# 課題の要件
A - 村上宗隆の記事にある一文「シーズン終盤には1軍に昇格し、初打席で初本塁打を放ちました。」を英語に訳しなさい。
B - 村上宗隆の記事の最後の文に続けて、その先を書いてください。

# 本文抜粋

今だからこそ振り返りたい、村上宗隆の「高卒2年目」
ヤクルトファンの皆様、優勝おめでとうございます!
ヤクルトが6年ぶりの優勝を決めた今シーズン、その中心には間違いなく村上宗隆選手(21)の存在がありました。今季は(というか昨季から)全試合4番に座り、今年の「シーズンMVP」の最有力候補と目されています。(追記:実際に、その通りになりましたね!)
という訳で、ここでは、村上選手が一躍ブレイクを果たした「高卒2年目」に着目して、見ていきたいと思います。
0.高卒1年目
早速タイトルと矛盾するのですが、ルーキーイヤーについて簡単に触れます。1年目は主にファームで試合に出続け、以下のような成績でした。
【2軍成績】
打率.288(365-105) 17本塁打 70打点 58四球 84三振 OPS.879 (.389/.490)
ルーキーとしては物凄い成績ですね。シーズン終盤には1軍に昇格し、初打席で初本塁打を放ちました。しかし、その後は11打数無安打に終わり、1軍の壁を実感することになりました(まあ、普通ですよね)。

# データ抜粋
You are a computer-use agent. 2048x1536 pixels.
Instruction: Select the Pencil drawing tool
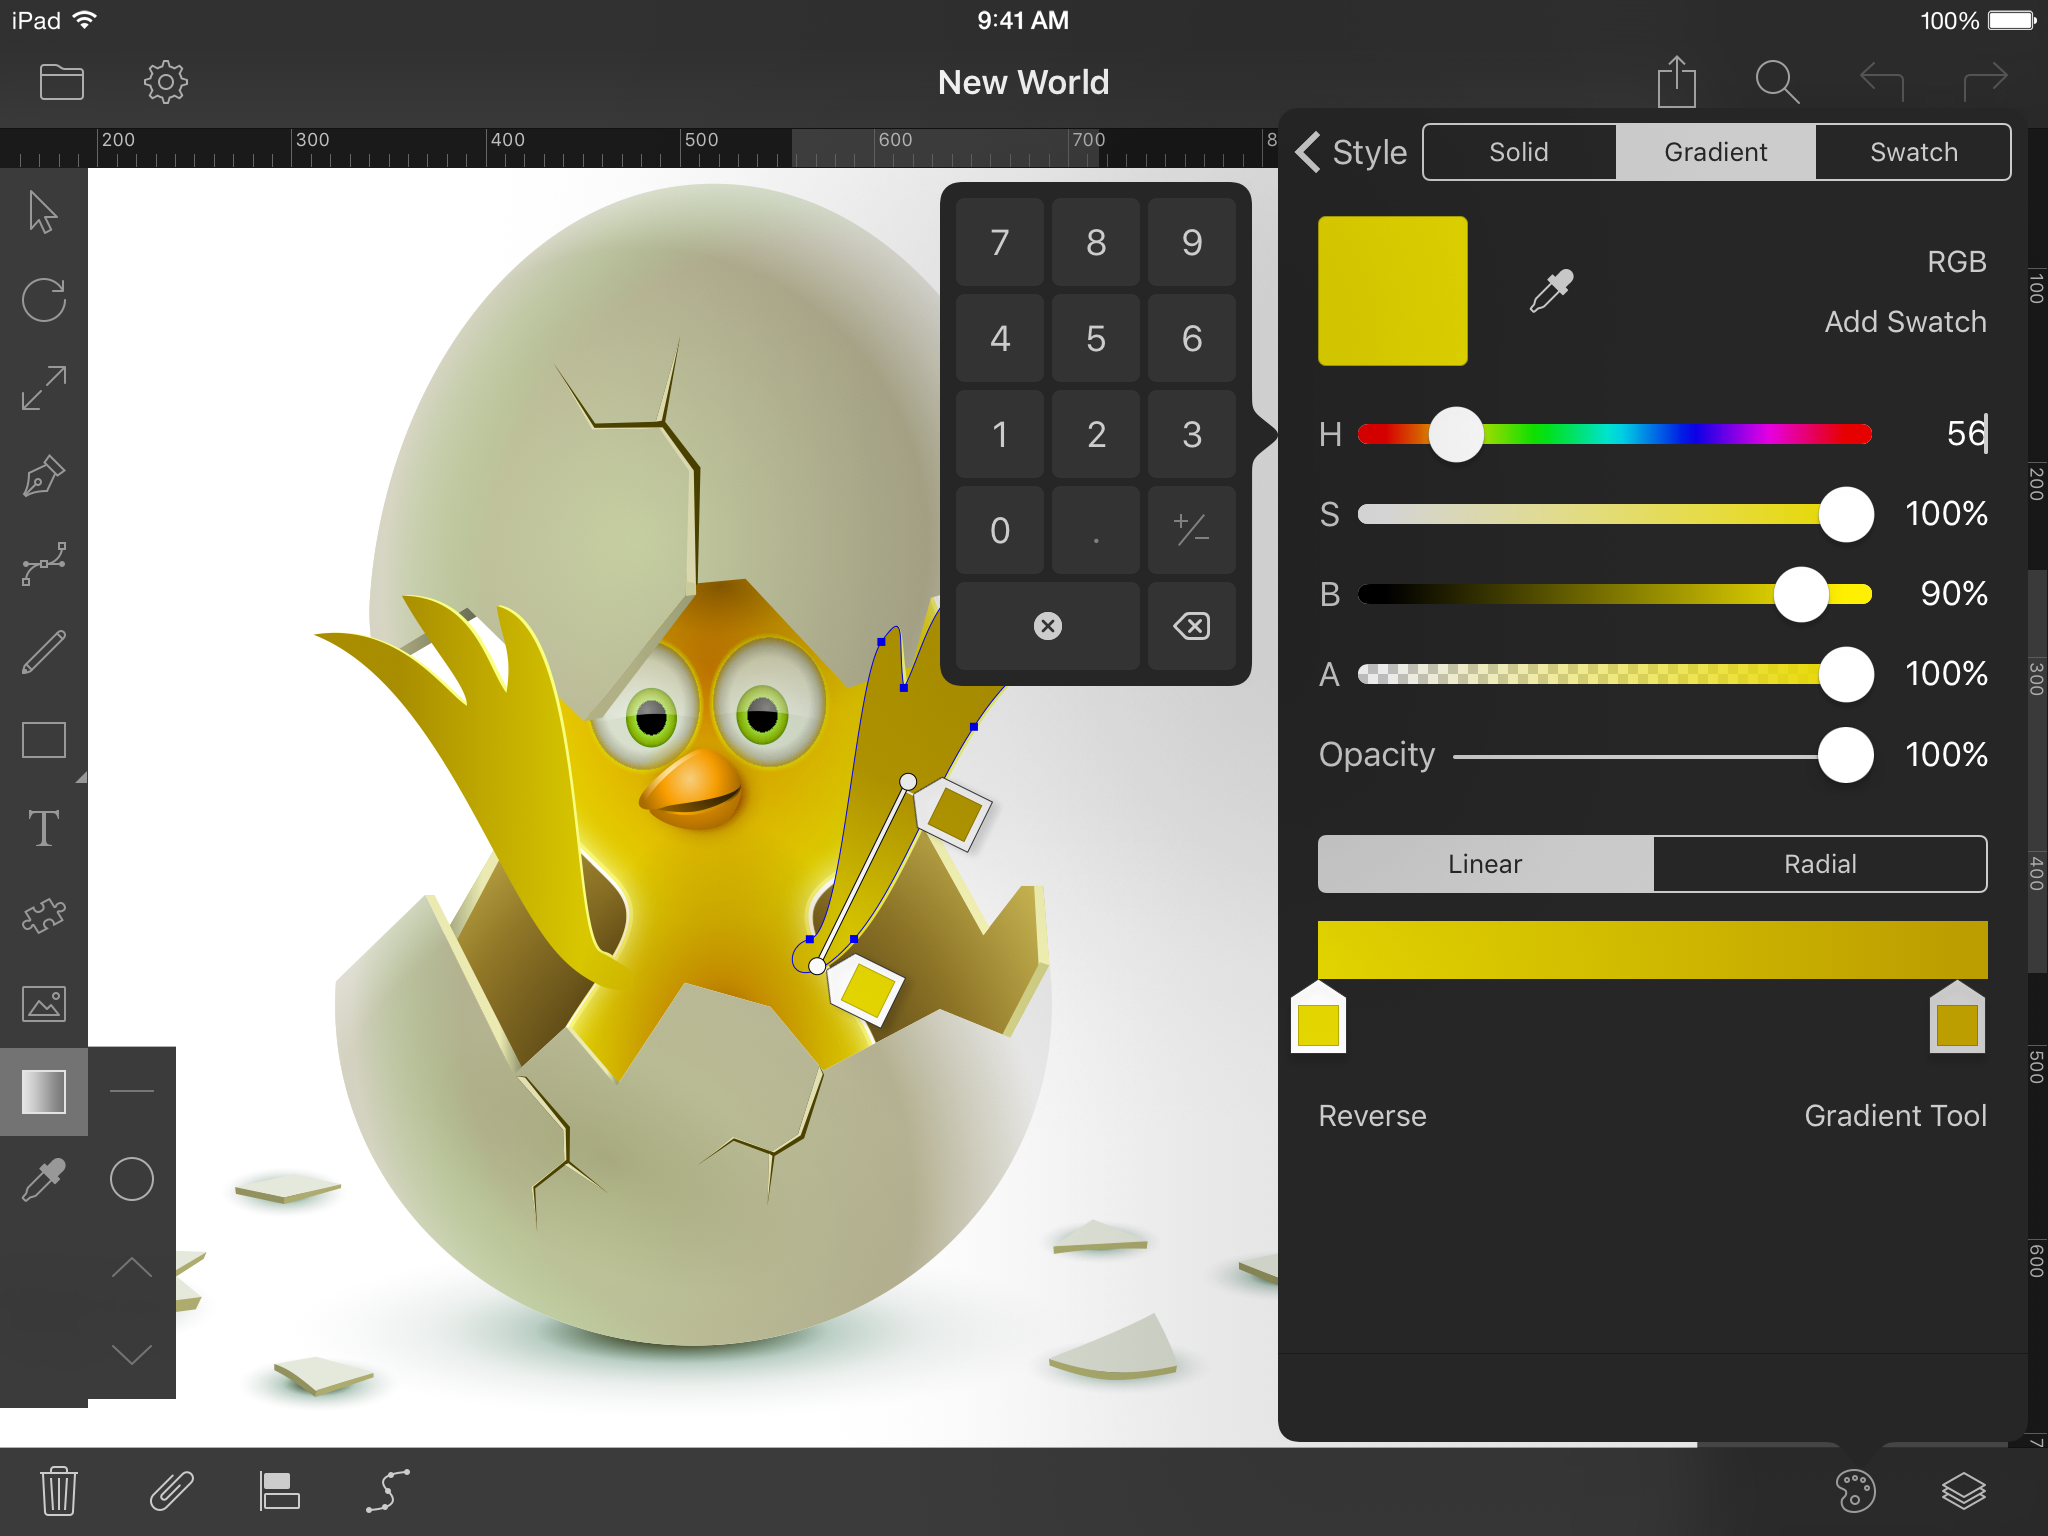(44, 652)
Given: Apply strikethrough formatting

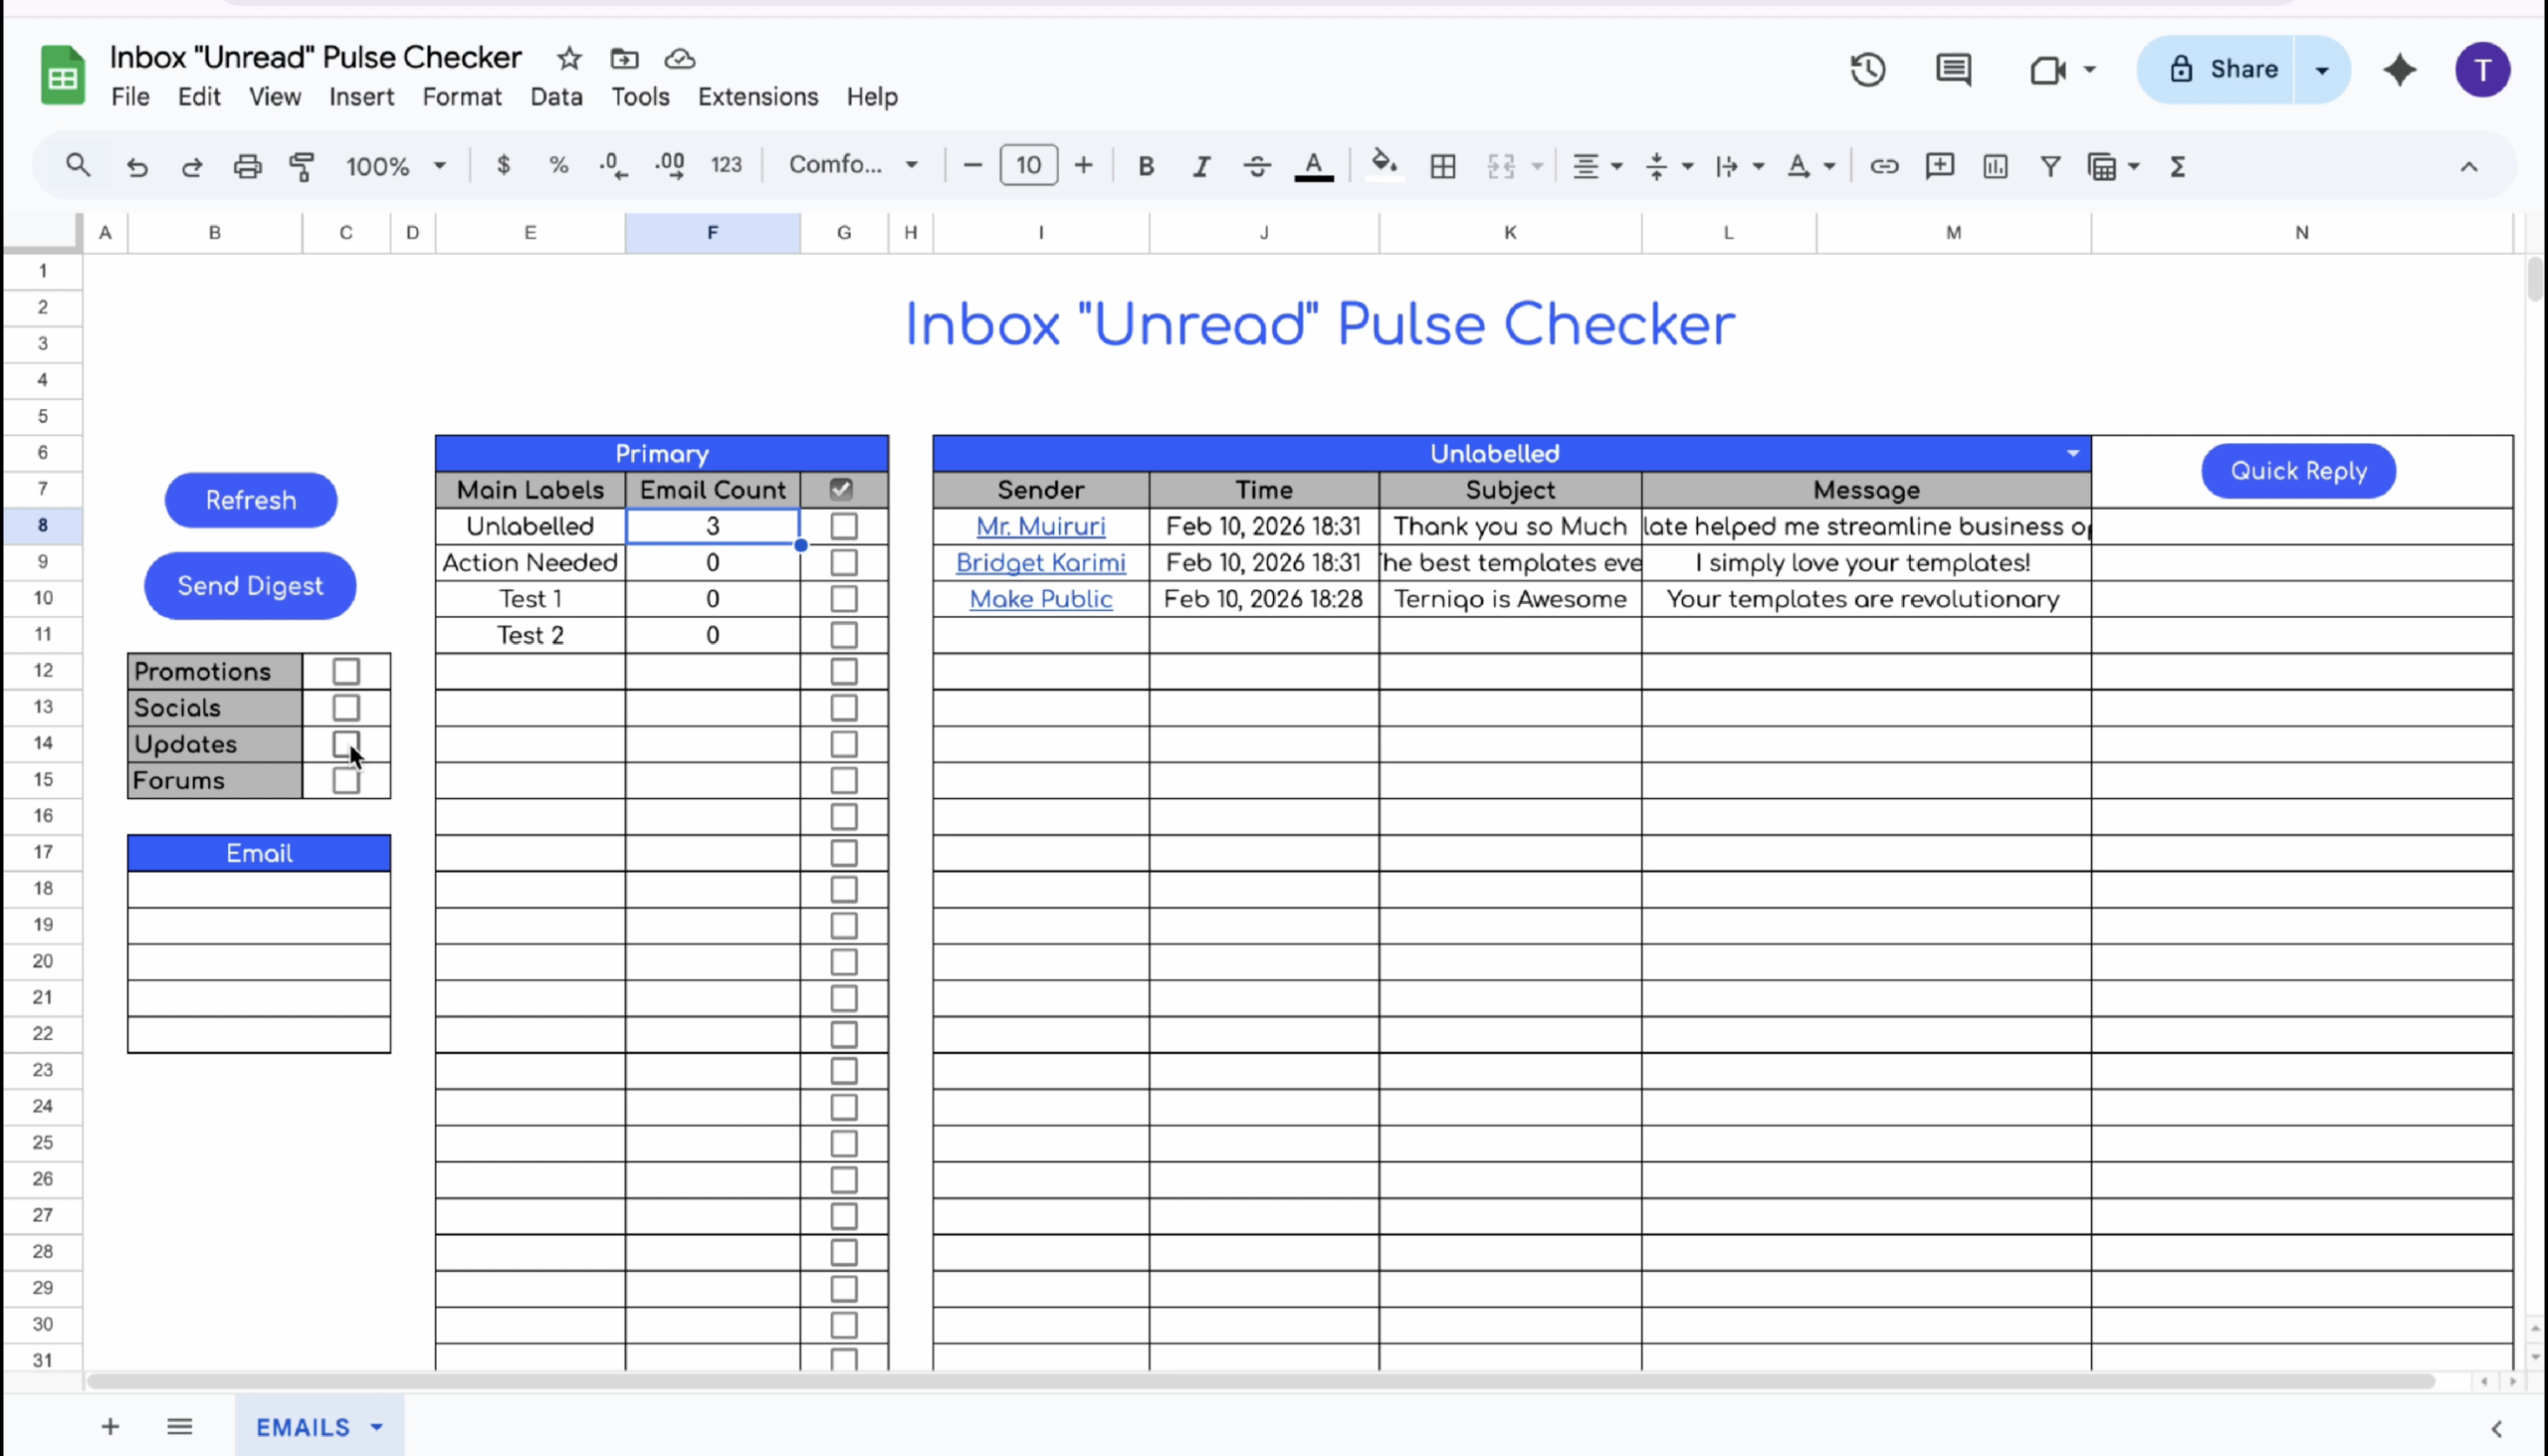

# 解答一覧
A - Late in the season, he was promoted to the first team and hit a home run in his very first at-bat.

B -
ちなみに、DELTA社の「トップ・プロスペクト・ランキング」では、この時点で堂々1位にランクインしていました。
1.自主トレ
そして、シーズンオフには青木選手との自主トレを行いました。この時の自主トレに関して、のちに村上選手はこう語っています。
ノリさんと初めて話したのは、2018年の戸田球場でした。当時、頭部死球を受けて2軍で調整されていたときに話しかけてもらったことはよく覚えています。自分はまだ1軍出場がなかったのですが『オフの自主トレ、決まっていないなら一緒にやるか』と誘っていただきました。1年目のオフから一緒に練習させていただいたことが、今につながっていることは間違いないです。感謝してもしきれない存在です。
自主トレをともにすることでノリさんの野球に取り組む姿勢に衝撃を受けました。誰よりもストイックに、野球のことをいつも考えている。どうやったら結果が出るか、どうやったら打てるのか。ロサンゼルスの自宅のリビングにもバットが置いてあって、ヒントが浮かんだときにはすぐにバットを握って、素振りをしていた姿が印象に残っています。(下記記事より抜粋)
また青木選手は、以下のように語っています。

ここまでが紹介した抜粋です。